(This guest post orginally appeared at the author’s blog)
With the news yesterday that some form of the public option for healthcare appears to be moving forward, we can probably expect more companies to start including warnings like Walgreen (WAG) did in the 10-K it filed yesterday:
The Federal government has been considering proposals to reform the U.S. health care system. These proposals may increase government involvement in health care, increase regulation of pharmacy services, result in changes to pharmacy reimbursement rates, and otherwise change the way we do business. The effect of these proposals could have an impact on our results of operations.
The risk factor is a new one for Walgreen, but they’re hardly the only company starting to publicly fret. Just this morning, Centene (CNC) issued a similar warning in their 10-Q. Indeed, we count over 30 companies that have issued similar warnings so far this October, compared with fewer than 10 in October 2008.
Now Walgreen’s warning is particularly interesting because in the 10-K, they note that prescriptions account for 65% of their sales and that 95% of those were reimbursed by third parties. So we decided to also take a look at campaign contributions being made by Walgreen employees — mostly executives — and it’s pretty clear that a number of the key Senators and Congressmen/women in the healthcare debate are recipients. This data is actually donations made by Walgreen Co PAC, which is where the majority of company employees who contribute to campaigns seem to be sending their money.

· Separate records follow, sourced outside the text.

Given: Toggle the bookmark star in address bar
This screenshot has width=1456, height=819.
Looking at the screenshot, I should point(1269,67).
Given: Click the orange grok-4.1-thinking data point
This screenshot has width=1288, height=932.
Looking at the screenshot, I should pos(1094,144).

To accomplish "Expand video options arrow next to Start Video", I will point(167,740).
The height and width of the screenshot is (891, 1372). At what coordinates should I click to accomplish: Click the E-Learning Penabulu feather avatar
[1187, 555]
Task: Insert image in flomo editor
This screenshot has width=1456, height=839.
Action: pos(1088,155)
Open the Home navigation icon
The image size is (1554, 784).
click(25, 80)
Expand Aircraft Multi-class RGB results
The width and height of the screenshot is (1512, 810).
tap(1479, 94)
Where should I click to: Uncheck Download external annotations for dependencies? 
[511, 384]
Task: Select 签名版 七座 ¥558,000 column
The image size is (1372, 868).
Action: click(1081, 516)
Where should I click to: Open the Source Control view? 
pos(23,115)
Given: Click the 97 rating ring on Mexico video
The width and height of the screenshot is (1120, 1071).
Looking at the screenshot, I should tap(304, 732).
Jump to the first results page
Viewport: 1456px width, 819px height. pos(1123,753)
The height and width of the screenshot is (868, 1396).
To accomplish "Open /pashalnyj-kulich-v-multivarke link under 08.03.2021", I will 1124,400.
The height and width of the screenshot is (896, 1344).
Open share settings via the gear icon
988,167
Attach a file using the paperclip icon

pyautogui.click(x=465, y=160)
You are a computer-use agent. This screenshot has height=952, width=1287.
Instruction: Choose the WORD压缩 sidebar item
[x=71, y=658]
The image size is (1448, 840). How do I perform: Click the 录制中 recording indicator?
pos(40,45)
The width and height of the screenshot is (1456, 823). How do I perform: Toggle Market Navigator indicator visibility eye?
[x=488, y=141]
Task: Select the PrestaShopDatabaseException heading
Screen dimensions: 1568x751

Now maybe we’re just being overly sensitive to this issue lately since last week, I had to pick up a prescription from Walgreen competitor CVS (CVS) and shelled out $91 for something I’ve bought in the past overseas for under $10. But the state of healthcare in this country is strangling both small businesses like footnoted — and many large businesses too that can’t afford to provide their employees with adequate healthcare coverage.